# taz.de -- Datenleak in Politik und Kultur: BSI wusste Bescheid, BKA nicht
       
       > Das Bundesamt für IT-Sicherheit weiß schon seit Dezember von den
       > Datenveröffentlichungen. Darüber dürfte sich eine andere
       > Sicherheitsbehörde wundern.
       
 (IMG) Bild: BSI-Präsident Arne Schönbohm ist in Erklärungsnot
       
       Berlin dpa | Das Bundesamt für Sicherheit in der Informationstechnik (BSI)
       hat bereits seit Wochen von den am Freitag bekannt gewordenen
       [1][Veröffentlichungen persönlicher Daten von Politikern und Prominenten]
       Kenntnis gehabt.
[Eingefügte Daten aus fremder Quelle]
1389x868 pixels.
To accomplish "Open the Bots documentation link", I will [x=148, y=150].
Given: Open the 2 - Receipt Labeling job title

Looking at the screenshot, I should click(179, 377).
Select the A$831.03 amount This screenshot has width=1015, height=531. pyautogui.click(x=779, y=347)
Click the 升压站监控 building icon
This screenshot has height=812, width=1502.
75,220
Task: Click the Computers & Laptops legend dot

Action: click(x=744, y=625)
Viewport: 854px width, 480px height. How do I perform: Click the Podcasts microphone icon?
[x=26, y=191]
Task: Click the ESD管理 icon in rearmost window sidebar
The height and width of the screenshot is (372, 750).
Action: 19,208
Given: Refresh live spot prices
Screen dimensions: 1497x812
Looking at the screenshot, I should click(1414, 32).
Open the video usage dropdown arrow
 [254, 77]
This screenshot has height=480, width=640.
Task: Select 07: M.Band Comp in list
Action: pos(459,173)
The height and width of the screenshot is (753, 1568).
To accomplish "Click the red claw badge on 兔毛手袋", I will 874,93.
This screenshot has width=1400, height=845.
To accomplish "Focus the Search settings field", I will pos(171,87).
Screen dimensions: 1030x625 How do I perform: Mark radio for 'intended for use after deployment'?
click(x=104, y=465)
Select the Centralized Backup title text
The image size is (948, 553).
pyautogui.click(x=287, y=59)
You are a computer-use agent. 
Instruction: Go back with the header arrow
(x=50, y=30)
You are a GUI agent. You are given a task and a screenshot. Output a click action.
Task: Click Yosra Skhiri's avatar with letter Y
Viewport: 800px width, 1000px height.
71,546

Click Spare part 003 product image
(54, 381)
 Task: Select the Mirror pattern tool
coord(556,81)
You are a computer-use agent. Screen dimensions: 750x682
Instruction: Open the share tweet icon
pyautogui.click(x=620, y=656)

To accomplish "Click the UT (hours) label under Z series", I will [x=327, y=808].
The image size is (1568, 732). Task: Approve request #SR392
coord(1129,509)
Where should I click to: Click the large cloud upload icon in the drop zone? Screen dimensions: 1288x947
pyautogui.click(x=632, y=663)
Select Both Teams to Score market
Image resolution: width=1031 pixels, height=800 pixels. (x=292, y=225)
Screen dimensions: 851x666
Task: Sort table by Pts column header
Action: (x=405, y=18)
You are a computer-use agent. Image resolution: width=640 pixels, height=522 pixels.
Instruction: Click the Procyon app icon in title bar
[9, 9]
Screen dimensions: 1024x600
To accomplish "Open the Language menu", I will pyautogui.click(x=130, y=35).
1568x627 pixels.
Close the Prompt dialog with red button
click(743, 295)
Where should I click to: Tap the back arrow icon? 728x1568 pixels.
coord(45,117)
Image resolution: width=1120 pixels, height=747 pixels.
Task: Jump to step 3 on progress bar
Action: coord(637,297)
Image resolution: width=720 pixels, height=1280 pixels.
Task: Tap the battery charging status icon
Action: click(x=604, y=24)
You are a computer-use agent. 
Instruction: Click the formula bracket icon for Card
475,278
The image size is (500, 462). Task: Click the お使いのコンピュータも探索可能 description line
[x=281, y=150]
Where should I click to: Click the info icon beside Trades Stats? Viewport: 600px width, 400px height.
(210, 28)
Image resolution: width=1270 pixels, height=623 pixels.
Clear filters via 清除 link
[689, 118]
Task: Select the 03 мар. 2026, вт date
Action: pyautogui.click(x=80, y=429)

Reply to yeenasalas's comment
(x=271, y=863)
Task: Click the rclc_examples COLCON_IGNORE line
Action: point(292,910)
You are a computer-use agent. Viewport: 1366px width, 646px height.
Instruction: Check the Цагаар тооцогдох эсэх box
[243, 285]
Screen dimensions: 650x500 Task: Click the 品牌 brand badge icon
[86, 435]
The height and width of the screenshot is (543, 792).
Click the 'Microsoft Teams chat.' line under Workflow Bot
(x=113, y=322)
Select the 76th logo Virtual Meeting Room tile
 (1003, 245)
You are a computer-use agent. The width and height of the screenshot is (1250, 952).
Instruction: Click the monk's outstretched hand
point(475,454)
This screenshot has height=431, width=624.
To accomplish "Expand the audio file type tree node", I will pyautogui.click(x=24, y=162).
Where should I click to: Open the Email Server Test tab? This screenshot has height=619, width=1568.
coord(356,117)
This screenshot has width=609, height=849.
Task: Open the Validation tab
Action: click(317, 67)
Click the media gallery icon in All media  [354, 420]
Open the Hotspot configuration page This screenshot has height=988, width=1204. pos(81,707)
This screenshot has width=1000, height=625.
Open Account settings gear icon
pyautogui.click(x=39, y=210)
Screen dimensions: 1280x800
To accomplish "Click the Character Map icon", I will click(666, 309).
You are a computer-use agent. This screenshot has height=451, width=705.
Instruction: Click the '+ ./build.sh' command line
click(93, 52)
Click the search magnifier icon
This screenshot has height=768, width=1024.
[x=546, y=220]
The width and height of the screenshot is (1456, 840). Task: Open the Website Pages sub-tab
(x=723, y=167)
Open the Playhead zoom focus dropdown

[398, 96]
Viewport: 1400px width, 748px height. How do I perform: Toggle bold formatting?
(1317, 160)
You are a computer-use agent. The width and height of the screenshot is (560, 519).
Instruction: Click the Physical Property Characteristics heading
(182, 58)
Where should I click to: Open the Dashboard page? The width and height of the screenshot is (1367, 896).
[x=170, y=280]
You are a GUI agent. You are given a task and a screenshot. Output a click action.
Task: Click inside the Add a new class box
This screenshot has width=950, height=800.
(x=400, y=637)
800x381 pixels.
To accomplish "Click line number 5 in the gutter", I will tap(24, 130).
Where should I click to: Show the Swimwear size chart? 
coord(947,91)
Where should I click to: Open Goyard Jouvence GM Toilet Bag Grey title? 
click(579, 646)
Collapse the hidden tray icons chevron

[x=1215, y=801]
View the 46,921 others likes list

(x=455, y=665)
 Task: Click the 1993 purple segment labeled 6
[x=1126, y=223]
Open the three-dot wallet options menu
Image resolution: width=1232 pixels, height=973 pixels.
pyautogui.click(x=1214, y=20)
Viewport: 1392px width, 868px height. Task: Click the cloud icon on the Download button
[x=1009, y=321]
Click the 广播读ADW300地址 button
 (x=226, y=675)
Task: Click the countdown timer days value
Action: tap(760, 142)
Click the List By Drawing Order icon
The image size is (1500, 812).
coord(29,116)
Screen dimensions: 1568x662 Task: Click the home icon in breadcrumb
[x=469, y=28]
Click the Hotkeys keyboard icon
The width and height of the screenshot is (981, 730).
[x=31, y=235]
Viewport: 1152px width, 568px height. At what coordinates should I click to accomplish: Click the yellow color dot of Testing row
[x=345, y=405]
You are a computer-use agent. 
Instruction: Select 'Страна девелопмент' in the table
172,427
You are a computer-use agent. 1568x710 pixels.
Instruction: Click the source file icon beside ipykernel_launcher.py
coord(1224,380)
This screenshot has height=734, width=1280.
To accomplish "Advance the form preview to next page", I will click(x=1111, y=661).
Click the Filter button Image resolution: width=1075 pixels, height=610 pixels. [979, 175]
Das Bundeskriminalamt (BKA) hingegen erfuhr nach eigener
       Darstellung von der Veröffentlichung erst in der Nacht zum Freitag. Dies
       geht aus einem BKA-Schreiben an alle Bundestagsabgeordneten hervor. Das BSI
       gerät [2][wegen seines Vorgehens] zunehmend in die Kritik.
       
       Der FDP-Digitalpolitiker Manuel Höferlin sagte der dpa, man müsse sich über
       die Informationspolitik der Behörde wundern. „Das Bundesamt muss seine
       Vorgehensweise darlegen und kritisch überprüfen.“ Auch Linke-Fraktionschef
       Dietmar Bartsch reagierte empört: „Angesichts der Dimension dieses
       Datenklaus ist die Nichtinformation von Partei- und Fraktionsvorsitzenden
       durch die Behörden völlig inakzeptabel. Gibt es etwas zu verbergen?“
       
       BSI-Präsident Arne Schönbohm [3][sagte dem Fernsehsender „Phoenix“]: „Wir
       haben schon sehr frühzeitig im Dezember mit einzelnen Abgeordneten, die
       hiervon betroffen waren, dementsprechend gesprochen.“ Es seien auch
       Gegenmaßnahmen eingeleitet worden. Unter anderem sei ein Spezialteam für
       Hilfestellungen bei Betroffenen (Mobile Incident Response Team)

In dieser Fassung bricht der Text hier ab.